The way I computed this integral is really long as it's based on values of tough alternating Euler sums which themselves long to calculate. I hope we can find other approaches that save us such tedious calculations. Any way, here is my approach:

Using the identity from this solution: $\displaystyle\int_0^1 x^{n-1}\ln^3(1-x)\ dx=-\frac{H_n^3+3H_nH_n^{(2)}+2H_n^{(3)}}{n}$

Multiplying both sides by $\frac{(-1)^{n-1}}{n}$ then summing both sides from $n=1$ to $n=\infty$, gives: \begin{align} I&=\int_0^1\frac{\ln^3(1-x)}{x}\sum_{n=1}^\infty-\frac{(-x)^{n}}{n}dx=\int_0^1\frac{\ln^3(1-x)\ln(1+x)}{x}dx\\ &=\sum_{n=1}^\infty\frac{(-1)^nH_n^3}{n^2}+3\sum_{n=1}^\infty\frac{(-1)^nH_nH_n^{(2)}}{n^2}+2\sum_{n=1}^\infty\frac{(-1)^nH_n^{(3)}}{n^2} \end{align}

We have: \begin{align} \sum_{n=1}^\infty\frac{(-1)^nH_n^3}{n^2}&=-6\operatorname{Li}_5\left(\frac12\right)-6\ln2\operatorname{Li}_4\left(\frac12\right)+\ln^32\zeta(2)-\frac{21}{8}\ln^22\zeta(3)\\&\quad+\frac{27}{16}\zeta(2)\zeta(3)+\frac94\zeta(5)-\frac15\ln^52 \end{align}

\begin{align} \sum_{n=1}^\infty\frac{(-1)^nH_nH_n^{(2)}}{n^2}&=4\operatorname{Li}_5\left(\frac12\right)+4\ln2\operatorname{Li}_4\left(\frac12\right)-\frac23\ln^32\zeta(2)+\frac74\ln^22\zeta(3)\\&\quad-\frac{15}{16}\zeta(2)\zeta(3)-\frac{23}8\zeta(5)+\frac2{15}\ln^52 \end{align}

$$\sum_{n=1}^\infty\frac{(-1)^nH_n^{(3)}}{n^2}=\frac{21}{32}\zeta(5)-\frac34\zeta(2)\zeta(3)$$

The proof of the first and second sum can be found here and the third sum can be found here.

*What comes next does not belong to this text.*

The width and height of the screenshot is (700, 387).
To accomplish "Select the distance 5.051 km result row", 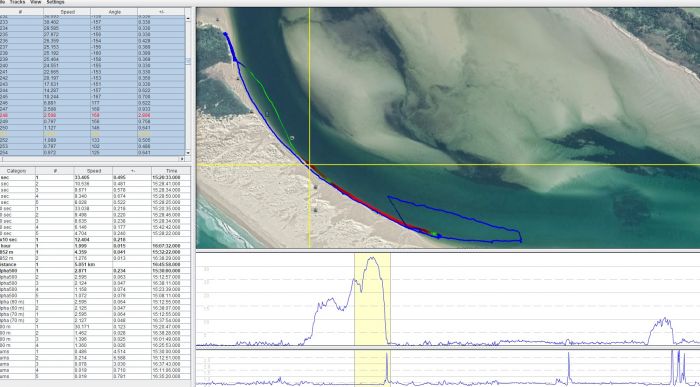I will [x=95, y=265].
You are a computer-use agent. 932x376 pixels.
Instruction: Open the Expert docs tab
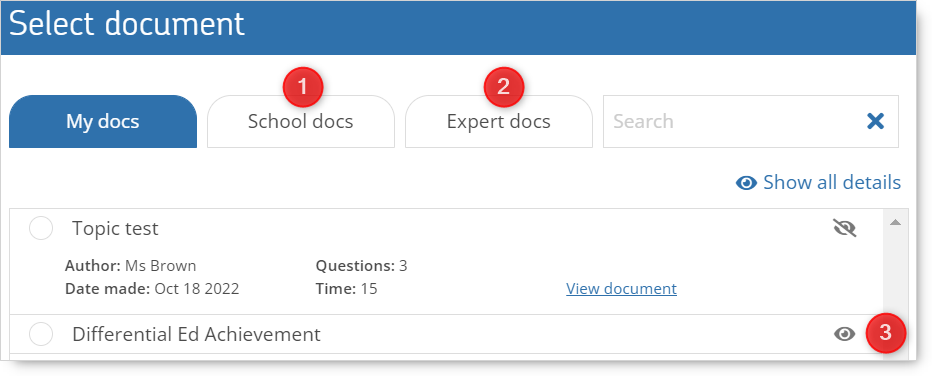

By substituting these three sums,we get the closed form of $I$.


Other try is by using the rule: ( see here) $$\int_0^1 \frac{\ln^a(1-x)\ln(1+x)}{x}dx=(-1)^a a! \sum_{n=1}^\infty\frac{H_n^{(a+1)}}{n2^n}$$

We get $\quad\displaystyle I=-6\sum_{n=1}^\infty\frac{H_n^{(4)}}{n2^n}\quad$ and this sum is really hard to crack and I think I made it more complicated this way. All approaches are appreciated.

By the way, the last sum was proposed by Cornel last year on his FB page here but he has not revealed his solution yet.

Thanks.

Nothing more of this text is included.